- _Descrição da tarefa_
No trecho sobre a ação do PL no STF, qual valor está no centro da disputa?

- _Trecho para leitura_
* * *

O cenário político em Brasília ganhou novos contornos de tensão com uma ofensiva jurídica que evoca um dos capítulos mais dramáticos da história recente do Brasil.
O Partido Liberal (PL) protocolou, na última quarta-feira (4/2), uma ação junto ao Supremo Tribunal Federal (STF) acusando o governo Lula de reeditar as “pedaladas fiscais”, prática contábil que fundamentou o impeachment da ex-presidente Dilma Rousseff em 2016.
A apuração, detalhada pelo colunista Paulo Cappelli, do portal Metrópoles, revela que a sigla de oposição enxerga uma manobra para contornar os limites legais do Orçamento e camuflar o real estado das contas públicas.
No centro da controvérsia está um montante estimado em R$ 89,9 bilhões.
Segundo a petição assinada pelos advogados Luiz Gustavo de Andrade Rocha e Thiago Vieira de Carvalho, o governo federal teria estruturado um sistema que retira essas despesas do teto de gastos por meio de exceções legais e créditos extraordinários, criando o que chamam de uma “estrutura paralela de financiamento estatal”.
Para o PL, a estratégia não passa de uma “nova roupagem” de velhas práticas, transformando o regime fiscal vigente em um “simulacro de legalidade” que compromete a transparência exigida pela Constituição.
A argumentação do partido não se limita ao campo jurídico, mas resgata traumas econômicos.
A legenda sustenta que a “maquiagem contábil” e a manipulação da política fiscal foram os gatilhos para a recessão severa enfrentada pelo país no biênio 2015-16, quando o PIB brasileiro encolheu quase 7%.
Ao classificar as medidas atuais como inconstitucionais, o PL solicita que a Suprema Corte intervenha imediatamente para determinar a “recomposição dos limites fiscais”, sob o risco de o país mergulhar em uma nova crise de credibilidade econômica.

* * *

- _Itens fornecidos_
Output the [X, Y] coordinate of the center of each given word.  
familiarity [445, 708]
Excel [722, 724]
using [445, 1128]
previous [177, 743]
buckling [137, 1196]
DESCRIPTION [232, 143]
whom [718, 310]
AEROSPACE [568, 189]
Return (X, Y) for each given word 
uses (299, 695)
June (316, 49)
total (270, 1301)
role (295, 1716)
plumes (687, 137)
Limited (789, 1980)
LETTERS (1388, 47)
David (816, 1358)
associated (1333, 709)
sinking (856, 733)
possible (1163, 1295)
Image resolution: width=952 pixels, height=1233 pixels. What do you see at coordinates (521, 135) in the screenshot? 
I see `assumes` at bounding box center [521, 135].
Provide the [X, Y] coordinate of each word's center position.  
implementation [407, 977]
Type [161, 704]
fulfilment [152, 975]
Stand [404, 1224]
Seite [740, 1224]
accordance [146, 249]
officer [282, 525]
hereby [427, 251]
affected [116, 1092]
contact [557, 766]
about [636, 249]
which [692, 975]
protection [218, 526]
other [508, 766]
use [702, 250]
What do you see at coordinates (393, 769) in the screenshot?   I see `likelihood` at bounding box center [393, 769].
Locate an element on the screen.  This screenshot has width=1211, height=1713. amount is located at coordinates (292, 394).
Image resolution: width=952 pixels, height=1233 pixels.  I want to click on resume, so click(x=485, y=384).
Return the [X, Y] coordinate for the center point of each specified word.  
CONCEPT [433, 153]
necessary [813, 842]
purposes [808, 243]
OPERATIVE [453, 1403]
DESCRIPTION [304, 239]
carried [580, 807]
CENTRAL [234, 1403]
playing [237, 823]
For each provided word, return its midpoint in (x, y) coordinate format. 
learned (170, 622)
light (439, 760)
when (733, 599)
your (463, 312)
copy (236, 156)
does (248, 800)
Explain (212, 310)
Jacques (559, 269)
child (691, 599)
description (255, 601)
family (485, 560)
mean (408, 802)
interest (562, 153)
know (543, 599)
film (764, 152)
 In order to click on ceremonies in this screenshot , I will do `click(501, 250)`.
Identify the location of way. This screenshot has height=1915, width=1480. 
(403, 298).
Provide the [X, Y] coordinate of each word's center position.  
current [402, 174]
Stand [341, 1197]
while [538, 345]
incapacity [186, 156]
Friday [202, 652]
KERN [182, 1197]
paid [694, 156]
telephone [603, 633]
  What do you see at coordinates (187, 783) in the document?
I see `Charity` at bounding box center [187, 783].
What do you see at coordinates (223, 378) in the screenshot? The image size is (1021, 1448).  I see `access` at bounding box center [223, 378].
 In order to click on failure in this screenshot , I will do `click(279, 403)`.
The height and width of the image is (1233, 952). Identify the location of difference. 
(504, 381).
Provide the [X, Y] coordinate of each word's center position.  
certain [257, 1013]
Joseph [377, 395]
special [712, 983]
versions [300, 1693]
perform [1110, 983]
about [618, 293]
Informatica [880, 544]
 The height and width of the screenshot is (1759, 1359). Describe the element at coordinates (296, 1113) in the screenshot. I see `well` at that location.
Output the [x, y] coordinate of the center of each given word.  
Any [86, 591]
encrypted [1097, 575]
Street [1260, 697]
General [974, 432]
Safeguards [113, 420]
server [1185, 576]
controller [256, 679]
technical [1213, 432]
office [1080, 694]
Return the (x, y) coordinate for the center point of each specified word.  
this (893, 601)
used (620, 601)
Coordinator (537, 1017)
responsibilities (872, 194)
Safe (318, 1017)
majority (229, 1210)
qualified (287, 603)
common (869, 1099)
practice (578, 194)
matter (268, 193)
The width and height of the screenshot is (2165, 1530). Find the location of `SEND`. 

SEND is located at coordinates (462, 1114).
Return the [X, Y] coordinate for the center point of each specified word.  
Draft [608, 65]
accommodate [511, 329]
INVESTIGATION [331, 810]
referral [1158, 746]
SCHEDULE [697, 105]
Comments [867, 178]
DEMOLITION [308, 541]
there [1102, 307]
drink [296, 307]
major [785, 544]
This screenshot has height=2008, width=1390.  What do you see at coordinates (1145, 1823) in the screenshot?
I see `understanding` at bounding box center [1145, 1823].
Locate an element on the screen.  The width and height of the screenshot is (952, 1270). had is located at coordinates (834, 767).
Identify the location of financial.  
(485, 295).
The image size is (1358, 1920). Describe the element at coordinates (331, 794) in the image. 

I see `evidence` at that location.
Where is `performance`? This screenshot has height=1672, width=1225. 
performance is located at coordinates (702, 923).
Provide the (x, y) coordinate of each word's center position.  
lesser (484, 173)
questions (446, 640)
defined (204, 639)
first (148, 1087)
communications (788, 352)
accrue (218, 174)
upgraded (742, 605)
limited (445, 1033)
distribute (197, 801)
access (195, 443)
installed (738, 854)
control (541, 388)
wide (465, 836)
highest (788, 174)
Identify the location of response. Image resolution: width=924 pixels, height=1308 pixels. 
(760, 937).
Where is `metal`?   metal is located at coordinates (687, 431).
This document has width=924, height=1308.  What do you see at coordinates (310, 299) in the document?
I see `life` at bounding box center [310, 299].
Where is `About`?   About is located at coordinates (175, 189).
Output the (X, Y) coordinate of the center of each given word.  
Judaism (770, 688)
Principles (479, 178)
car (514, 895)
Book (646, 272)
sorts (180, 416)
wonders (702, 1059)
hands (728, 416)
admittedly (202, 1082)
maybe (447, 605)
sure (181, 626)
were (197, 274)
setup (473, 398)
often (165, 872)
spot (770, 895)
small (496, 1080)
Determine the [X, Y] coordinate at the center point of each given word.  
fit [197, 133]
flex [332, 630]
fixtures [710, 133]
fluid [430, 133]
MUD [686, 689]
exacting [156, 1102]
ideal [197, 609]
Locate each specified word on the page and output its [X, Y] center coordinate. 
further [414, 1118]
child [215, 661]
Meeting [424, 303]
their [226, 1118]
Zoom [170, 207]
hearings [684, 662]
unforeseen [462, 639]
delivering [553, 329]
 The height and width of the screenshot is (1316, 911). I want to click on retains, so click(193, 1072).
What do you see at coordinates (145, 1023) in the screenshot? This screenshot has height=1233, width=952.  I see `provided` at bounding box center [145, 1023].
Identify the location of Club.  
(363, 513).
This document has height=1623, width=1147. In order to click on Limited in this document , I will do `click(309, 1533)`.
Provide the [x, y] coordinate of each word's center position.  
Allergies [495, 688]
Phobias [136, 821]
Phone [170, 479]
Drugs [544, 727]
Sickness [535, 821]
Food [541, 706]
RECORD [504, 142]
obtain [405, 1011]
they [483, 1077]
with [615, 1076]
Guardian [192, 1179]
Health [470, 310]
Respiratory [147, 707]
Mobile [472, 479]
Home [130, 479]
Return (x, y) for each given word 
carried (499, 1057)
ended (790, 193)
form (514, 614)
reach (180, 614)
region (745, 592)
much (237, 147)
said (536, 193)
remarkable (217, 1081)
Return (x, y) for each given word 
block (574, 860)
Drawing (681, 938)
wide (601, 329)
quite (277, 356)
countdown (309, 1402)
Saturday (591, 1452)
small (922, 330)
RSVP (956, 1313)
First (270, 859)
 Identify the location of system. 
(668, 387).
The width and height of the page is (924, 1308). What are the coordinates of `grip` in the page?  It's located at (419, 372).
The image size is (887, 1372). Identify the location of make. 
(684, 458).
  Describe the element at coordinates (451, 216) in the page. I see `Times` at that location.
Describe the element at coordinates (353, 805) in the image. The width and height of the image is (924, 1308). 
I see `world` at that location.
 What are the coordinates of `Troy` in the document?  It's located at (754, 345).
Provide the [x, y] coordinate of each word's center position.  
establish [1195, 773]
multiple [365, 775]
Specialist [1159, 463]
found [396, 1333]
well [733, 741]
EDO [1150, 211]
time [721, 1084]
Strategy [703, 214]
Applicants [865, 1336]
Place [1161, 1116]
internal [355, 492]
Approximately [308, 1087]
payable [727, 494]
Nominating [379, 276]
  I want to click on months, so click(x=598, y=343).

* * *

- _Resposta_
Um montante estimado em R$ 89,9 bilhões.